■ Short exercise: Print every line of the rows below word for word, but leave the pictures out.

Start Listed entries

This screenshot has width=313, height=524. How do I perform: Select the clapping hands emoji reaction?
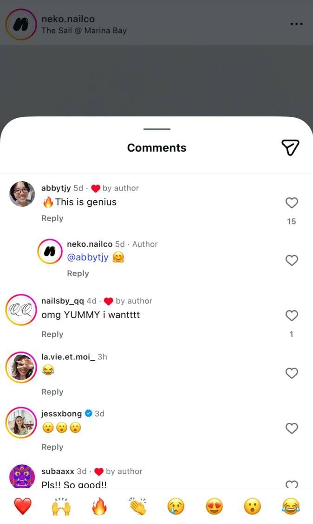[137, 506]
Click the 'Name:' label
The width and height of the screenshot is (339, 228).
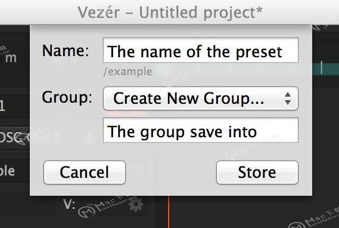66,51
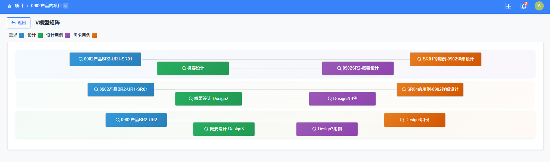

End Listed entries

■ Finished answer:
This screenshot has width=313, height=524. How do I perform: Select the clapping hands emoji reaction?
[137, 506]
Click the 'Name:' label
The width and height of the screenshot is (339, 228).
66,51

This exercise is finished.